Foreign travelers who are used to conducting business with cash are rarely surprised of the rules governing arrival to the U.S. from abroad. Infrequent travelers, on the other hand, are often not as aware of the basic requirement when entering a U.S. port:


A brief note on the terms used above:

  1. By “declaring,” we refer to disclosing monetary instruments to the federal agency charged with facilitating lawful international travel and trade, U.S. Customs and Border Protection (CBP).

  2. By “U.S. port,” we refer to any authorized point of entry into the United States, whether it is land, air, or sea.

  3. By “$10,000,” we refer to ten thousand U.S. dollars.

  4. And by “monetary instruments,” we refer to any and all foreign or domestic currency or coin; stocks and bonds (in bearer form); and travelers or personal checks. (Note that credit cards with lines of credit at or exceeding $10,000 are not subject to reporting.)

While the declaration requirement may be news to some, experienced travelers are by and large cognizant of the rule—and, somewhat ironically, may therefore be more likely not to disclose the quantity of financial instruments they’re entering the U.S. with., on the grounds that it is a burdensome requirement.

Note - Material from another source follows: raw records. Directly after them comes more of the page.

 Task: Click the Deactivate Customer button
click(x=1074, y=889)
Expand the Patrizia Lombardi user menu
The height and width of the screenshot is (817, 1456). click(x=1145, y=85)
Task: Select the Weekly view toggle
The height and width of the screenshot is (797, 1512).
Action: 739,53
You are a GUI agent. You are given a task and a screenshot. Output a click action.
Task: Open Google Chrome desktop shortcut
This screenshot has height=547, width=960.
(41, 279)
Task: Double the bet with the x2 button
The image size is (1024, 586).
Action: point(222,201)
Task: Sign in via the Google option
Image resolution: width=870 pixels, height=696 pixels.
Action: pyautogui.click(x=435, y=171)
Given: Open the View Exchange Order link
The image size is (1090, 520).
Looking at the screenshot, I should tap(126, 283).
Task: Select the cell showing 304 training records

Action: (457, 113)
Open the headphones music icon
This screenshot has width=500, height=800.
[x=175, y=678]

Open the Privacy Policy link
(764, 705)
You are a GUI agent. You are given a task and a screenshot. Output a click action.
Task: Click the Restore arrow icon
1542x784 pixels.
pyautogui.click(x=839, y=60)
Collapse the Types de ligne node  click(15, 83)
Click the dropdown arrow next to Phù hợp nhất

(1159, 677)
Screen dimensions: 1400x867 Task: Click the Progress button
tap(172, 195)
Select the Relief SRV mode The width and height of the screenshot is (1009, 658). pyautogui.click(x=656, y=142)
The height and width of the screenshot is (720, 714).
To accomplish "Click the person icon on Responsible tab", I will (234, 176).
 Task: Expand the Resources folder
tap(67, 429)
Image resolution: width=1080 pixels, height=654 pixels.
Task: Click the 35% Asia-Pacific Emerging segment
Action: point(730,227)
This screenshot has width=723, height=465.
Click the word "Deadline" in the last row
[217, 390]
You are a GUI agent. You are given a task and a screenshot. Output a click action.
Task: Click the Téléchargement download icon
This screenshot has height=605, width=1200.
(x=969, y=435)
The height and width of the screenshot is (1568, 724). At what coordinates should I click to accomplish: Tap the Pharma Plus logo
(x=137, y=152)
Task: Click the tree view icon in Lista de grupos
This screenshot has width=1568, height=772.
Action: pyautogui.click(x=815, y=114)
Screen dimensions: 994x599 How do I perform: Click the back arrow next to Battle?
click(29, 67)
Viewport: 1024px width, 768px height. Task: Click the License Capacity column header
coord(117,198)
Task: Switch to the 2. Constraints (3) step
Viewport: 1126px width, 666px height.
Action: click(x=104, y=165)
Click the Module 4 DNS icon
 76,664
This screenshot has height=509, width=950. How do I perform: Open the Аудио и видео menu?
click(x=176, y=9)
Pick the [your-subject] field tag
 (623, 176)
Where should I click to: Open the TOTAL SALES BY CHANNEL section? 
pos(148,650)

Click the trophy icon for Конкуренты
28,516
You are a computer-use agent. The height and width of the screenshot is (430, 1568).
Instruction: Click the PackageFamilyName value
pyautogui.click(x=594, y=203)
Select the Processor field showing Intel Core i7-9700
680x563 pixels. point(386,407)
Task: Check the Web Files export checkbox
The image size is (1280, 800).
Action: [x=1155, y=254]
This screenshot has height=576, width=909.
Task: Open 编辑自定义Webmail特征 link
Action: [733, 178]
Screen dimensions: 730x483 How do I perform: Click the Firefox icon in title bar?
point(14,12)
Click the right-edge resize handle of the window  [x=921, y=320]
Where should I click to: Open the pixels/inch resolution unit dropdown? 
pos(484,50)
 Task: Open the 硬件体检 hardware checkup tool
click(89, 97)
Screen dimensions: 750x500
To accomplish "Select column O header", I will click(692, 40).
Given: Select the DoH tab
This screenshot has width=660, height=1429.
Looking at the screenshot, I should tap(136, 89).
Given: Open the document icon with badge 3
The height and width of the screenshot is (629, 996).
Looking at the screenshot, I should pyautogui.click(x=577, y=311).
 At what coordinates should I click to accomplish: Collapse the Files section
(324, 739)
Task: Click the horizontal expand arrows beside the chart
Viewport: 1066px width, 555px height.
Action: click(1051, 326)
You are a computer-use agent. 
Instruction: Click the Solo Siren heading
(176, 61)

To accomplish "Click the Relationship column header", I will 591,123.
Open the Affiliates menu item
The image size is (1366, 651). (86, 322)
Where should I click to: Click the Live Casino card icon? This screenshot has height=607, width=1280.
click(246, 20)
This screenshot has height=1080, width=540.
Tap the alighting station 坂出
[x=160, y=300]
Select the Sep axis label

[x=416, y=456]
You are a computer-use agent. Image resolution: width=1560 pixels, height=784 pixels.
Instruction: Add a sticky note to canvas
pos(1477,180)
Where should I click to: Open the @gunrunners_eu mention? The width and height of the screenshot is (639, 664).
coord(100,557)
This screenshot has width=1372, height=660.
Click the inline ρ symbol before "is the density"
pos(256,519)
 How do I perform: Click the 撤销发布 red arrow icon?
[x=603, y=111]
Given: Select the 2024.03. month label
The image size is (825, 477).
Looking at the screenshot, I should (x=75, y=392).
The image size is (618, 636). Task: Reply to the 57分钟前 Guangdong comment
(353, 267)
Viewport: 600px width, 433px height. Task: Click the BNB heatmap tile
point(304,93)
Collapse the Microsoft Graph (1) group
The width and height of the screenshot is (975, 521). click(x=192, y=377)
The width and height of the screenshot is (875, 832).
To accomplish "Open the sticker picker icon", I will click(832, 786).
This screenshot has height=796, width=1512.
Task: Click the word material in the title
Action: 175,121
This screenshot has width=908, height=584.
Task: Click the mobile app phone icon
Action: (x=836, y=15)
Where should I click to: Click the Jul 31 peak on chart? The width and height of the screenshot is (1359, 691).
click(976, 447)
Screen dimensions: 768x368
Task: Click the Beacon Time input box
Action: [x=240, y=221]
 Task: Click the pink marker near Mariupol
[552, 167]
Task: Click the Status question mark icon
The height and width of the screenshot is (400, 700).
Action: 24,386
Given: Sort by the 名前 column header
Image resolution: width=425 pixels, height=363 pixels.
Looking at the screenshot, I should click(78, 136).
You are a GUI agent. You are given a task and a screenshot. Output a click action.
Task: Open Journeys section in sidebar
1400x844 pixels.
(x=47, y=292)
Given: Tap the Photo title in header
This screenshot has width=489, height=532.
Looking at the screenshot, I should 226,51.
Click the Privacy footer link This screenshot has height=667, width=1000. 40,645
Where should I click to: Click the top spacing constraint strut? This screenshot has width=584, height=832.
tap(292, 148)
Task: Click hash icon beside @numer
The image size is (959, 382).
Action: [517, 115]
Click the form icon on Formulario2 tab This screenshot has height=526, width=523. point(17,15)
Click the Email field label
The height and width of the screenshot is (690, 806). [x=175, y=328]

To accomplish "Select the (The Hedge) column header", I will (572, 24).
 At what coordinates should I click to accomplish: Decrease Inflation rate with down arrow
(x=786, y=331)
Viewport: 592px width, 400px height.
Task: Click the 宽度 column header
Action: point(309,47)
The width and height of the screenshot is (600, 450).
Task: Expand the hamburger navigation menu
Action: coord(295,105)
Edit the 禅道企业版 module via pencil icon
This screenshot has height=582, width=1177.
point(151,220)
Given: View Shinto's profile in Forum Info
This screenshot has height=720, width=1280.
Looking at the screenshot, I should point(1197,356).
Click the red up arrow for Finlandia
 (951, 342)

In this article, we review the reasons behind the financial declaration requirement; streamline the process of declaring so as to avoid problems; and describe the process for recouping money confiscated by the CBP. 


The law requiring a declaration dates back nearly 50 years, when the Bank Secrecy Act, as codified in 31 U.S.C. 5311, was first passed.

The requirement is rooted in a legitimate goal of the U.S. government, which is naturally concerned with the trafficking and use—or misuse—of funds arising from money laundering, tax evasion, drug transactions, and terrorism. Tracking the flow of currency is essential to combating such illegal activities.

Carrying $10,000 or more in currency is not illegal or necessarily problematic. But as with many well-intentioned laws, enforcement of the declaration requirement can be flawed. The requirement frequently ensnares innocent travelers—and for pretty innocuous reasons at that. Travelers often bring large sums of cash into the United States in order to conduct mundane activities, including, for example, shopping, gambling at casinos (where such is permitted), completing business transactions, converting their currency into USD for tourism purposes, or paying bills. This last example is one that occurs often: international exchange students bringing in checks from their parents that they plan to cash at a U.S. bank account to pay for their school tuition or rent. Since “monetary instruments” comprise both currencies and checks, such travelers can unwittingly cause themselves trouble.

Avoiding Violations

Failure to comply with the declaration requirement is costly. CBP has the power to confiscate undeclared funds in full if discovered. Practically speaking, the chances of being discovered are relatively high, while the cost of compliance is extremely low.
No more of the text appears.